Gov. Rauner Teases CPS Funding Path: Just Sell The Thompson Center
By Stephen Gossett in News on May 5, 2017 8:04PM
Controversy seems to forever swirl around Gov. Bruce Rauner in terms of Chicago Public Schools funding—or lack thereof. So it was a decidedly bold (some might say cynical) move when the governor used CPS funds as something of a bargaining chip to push the sale of his despised Thompson Center on Friday.
Rauner and Illinois Republicans on Friday put forth a bill that would allocate property taxes raised from redevelopment of the Thompson Center site straight to funding CPS. Given the paltry state of the districts coffers, it's quite the, shall we say, aggressive maneuver.
Mayor Rahm Emanuel—the target, along with Speaker Michael Madigan, of Rauner's high-pressure selling tactic—had another phrase, calling it a "political stunt" intended "to distract from his own failure to fund education fairly," according to the Sun-Times and the Tribune.
"Suddenly he's interested in funding CPS? That's rich," sneered mayoral spokesman Adam Collins, via Crain's.
Rauner of course was responsible for the uber-contentious veto of a proposal that would have sent $215 million to Chicago Public Schools. There's also the fact that the state was sued for discriminatory education funding practices—although a judge tossed the suit, while still expressing sympathy for the district's very real predicament.
With plenty of flair for the dramatic, Rauner put his CPS chips on the table from within the very belly of the postmodern beast itself, at a press conference inside the mechanical room of the Thompson Center, to underline the state-owned building's high heating and cooling costs.
Gov. Rauner presser at Thompson Center is in a mechanical room in basement. Showing it needs $80M in repairs to HVAC.— Tina Sfondeles (@TinaSfon) May 5, 2017
Literally. Presser in the mechanical room. pic.twitter.com/x6IfI1HpbG— Tina Sfondeles (@TinaSfon) May 5, 2017
Rauner and proponents of a Thompson Center sale claim that it would rake in $45 million every year in property taxes. But not everyone is convinced of those calculations.
Alex Holt, the City of Chicago’s budget director, said via Politico that Rauner's bold property tax claims are inaccurate:
“The Rauner administration's argument that the city will collect $45M in property taxes from this land - ‘in perpetuity’ - is inaccurate.

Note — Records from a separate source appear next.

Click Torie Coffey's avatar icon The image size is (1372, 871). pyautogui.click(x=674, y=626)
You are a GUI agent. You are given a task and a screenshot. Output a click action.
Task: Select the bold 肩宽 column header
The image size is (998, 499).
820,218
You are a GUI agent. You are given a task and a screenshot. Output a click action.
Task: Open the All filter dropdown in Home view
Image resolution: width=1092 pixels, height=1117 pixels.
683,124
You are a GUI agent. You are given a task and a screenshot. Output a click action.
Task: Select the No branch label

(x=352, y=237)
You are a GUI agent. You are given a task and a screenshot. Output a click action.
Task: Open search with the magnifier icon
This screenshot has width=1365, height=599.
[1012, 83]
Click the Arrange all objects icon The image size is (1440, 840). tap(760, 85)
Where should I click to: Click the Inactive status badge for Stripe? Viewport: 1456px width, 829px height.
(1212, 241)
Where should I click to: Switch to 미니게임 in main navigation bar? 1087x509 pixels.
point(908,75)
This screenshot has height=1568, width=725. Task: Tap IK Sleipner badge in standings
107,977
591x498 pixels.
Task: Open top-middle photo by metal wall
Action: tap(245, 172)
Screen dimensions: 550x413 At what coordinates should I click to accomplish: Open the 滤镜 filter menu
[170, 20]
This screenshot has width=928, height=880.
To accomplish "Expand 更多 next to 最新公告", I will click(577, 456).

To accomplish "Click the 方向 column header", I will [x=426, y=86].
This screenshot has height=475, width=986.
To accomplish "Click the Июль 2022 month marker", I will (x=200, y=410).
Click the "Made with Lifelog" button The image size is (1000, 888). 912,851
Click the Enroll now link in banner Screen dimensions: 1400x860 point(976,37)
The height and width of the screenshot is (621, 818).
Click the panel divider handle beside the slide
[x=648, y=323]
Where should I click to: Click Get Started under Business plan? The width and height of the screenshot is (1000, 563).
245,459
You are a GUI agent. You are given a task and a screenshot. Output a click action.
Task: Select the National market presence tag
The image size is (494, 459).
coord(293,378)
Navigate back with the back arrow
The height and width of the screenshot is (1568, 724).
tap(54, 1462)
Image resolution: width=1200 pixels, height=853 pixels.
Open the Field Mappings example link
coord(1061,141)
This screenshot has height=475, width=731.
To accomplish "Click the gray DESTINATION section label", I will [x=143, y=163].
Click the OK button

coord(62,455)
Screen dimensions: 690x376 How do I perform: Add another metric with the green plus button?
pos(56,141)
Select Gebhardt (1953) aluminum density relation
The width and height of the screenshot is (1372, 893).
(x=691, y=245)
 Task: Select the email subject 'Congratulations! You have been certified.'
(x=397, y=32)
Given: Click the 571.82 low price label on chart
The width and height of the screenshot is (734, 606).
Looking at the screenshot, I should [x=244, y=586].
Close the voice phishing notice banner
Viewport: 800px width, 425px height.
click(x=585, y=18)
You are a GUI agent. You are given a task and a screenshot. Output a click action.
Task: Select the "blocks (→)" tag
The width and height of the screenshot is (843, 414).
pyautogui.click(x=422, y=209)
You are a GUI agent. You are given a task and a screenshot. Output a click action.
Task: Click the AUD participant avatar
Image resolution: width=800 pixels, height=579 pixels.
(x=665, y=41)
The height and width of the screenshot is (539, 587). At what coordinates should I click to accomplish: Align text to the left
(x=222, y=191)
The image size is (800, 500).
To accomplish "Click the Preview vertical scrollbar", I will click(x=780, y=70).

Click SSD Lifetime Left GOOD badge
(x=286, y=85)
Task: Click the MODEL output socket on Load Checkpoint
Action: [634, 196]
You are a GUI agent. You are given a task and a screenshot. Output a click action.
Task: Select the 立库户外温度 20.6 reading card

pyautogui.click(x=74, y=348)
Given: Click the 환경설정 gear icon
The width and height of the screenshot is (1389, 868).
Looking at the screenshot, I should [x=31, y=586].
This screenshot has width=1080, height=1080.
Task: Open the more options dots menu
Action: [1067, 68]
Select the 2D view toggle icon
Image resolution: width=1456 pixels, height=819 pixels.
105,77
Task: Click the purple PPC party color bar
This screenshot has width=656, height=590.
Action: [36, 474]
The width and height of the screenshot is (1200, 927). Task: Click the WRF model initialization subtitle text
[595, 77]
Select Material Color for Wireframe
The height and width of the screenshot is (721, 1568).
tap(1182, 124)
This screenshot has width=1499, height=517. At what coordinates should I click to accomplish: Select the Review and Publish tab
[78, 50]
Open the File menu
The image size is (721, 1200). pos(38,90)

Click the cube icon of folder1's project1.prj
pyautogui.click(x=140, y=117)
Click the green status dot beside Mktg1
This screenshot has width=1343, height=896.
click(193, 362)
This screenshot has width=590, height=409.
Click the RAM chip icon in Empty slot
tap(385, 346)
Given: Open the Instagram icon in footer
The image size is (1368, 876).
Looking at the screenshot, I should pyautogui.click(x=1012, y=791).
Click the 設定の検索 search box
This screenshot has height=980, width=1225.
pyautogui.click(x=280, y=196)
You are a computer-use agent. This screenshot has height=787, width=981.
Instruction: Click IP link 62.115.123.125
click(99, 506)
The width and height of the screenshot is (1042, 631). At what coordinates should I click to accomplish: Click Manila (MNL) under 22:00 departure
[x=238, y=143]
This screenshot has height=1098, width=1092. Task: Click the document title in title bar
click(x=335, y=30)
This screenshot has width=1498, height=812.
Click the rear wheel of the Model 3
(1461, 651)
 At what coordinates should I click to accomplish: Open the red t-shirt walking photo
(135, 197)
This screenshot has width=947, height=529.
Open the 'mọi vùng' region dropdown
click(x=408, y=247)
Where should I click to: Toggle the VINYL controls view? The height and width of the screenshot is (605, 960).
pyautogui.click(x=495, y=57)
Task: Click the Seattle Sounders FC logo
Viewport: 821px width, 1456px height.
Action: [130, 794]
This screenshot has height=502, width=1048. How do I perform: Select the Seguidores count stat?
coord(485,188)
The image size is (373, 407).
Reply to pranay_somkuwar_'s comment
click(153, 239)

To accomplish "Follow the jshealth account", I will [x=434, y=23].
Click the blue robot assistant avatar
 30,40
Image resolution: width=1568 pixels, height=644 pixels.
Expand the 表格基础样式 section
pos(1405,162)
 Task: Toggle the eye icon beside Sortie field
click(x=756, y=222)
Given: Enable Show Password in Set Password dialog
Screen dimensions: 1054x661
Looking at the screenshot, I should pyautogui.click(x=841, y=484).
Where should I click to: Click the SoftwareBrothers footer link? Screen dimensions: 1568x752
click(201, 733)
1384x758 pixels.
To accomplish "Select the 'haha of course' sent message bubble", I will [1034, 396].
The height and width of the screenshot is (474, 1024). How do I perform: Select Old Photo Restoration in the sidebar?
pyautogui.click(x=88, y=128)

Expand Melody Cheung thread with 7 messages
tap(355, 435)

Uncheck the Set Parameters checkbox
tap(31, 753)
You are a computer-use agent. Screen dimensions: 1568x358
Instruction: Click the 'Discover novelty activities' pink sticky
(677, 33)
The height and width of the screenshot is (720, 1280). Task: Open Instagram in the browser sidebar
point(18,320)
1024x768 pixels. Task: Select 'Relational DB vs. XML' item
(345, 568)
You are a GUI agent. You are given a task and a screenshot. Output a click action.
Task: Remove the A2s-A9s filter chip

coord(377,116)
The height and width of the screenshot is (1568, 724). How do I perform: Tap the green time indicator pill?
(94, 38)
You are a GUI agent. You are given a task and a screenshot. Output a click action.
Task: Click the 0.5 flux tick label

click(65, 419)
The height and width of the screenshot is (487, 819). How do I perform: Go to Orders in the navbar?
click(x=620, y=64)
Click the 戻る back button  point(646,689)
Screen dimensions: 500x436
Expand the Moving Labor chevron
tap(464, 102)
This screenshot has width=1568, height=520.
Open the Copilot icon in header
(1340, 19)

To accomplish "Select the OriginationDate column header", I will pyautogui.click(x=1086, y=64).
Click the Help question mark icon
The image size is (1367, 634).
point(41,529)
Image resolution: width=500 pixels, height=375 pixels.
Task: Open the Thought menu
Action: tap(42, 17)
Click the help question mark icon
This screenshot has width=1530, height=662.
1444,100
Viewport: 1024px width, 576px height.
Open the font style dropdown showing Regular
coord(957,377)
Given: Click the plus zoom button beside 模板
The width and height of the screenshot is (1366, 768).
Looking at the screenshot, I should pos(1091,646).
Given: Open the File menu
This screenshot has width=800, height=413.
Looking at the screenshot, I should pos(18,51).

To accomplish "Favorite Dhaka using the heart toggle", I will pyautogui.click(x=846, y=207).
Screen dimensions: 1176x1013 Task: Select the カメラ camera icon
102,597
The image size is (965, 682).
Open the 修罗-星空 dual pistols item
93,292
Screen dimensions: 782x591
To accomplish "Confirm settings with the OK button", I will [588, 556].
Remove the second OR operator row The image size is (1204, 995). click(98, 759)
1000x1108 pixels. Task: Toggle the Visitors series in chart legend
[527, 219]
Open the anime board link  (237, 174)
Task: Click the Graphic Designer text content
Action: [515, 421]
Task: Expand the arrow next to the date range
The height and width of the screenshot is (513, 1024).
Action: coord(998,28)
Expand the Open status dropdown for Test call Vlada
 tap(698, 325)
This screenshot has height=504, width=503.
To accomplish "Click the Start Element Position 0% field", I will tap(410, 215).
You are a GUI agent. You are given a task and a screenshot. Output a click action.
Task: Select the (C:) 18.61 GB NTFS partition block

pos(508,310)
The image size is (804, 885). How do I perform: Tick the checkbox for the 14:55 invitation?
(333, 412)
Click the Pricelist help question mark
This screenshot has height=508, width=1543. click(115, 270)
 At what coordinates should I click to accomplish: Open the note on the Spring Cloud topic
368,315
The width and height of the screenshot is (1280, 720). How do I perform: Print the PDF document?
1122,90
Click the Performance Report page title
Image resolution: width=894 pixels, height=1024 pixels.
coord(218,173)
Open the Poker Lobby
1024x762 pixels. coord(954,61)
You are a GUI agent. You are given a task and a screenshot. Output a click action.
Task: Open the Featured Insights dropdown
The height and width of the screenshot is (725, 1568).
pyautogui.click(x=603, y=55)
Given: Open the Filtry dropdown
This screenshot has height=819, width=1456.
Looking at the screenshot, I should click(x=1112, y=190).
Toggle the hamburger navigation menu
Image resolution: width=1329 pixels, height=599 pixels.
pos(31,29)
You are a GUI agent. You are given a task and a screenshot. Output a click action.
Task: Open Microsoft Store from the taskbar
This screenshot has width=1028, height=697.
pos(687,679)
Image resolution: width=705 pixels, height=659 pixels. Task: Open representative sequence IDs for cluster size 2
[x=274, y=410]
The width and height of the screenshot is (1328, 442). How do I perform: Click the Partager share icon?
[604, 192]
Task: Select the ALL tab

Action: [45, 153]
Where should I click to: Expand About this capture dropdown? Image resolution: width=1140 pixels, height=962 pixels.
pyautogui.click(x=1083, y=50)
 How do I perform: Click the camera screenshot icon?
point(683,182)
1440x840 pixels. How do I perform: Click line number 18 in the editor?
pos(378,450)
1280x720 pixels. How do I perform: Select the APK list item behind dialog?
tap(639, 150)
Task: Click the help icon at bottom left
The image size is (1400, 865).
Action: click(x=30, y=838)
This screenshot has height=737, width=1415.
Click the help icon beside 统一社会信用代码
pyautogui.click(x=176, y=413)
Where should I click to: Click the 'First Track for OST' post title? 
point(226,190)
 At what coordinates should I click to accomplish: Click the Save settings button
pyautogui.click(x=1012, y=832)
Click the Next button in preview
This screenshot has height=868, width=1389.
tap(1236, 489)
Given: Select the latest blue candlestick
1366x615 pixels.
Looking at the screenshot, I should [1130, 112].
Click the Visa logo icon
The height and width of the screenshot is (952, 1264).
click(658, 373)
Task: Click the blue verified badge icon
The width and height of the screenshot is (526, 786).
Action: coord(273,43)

1) Only 20% of property tax revenues come to the city. So for the city to net $45M, the property's total tax bill would have to be over $200M a year. That's almost 10 times the annual property tax payments from the Willis Tower.
2) The city would see no additional property tax revenue, because the city's property tax levy is a set figure. $45M in property taxes on this building wouldn't mean $45M more for the city, it would mean that all other owners in Chicago would pay less. The city won’t see that money unless we increase our property levy.”
Ahead of Rauner's offer on Friday, Emanuel had had the previous last word. Earlier this week he sought guarantees that the city would not be left holding the bill as far as the CTA station near the Thompson Center, specifically the Clark/Lake multi-line hub.
The very expensive to operate but beloved-by-architecture-preservationists Thompson Center led this year's list of the states' most endangered historic sites. Landmark Illinois, who created the list, said it would support a sale only if it includes reuse options.
As for CPS funding, well, we're probably gonna need a real budget at some point for that. Not even Chance the Rapper can do it all.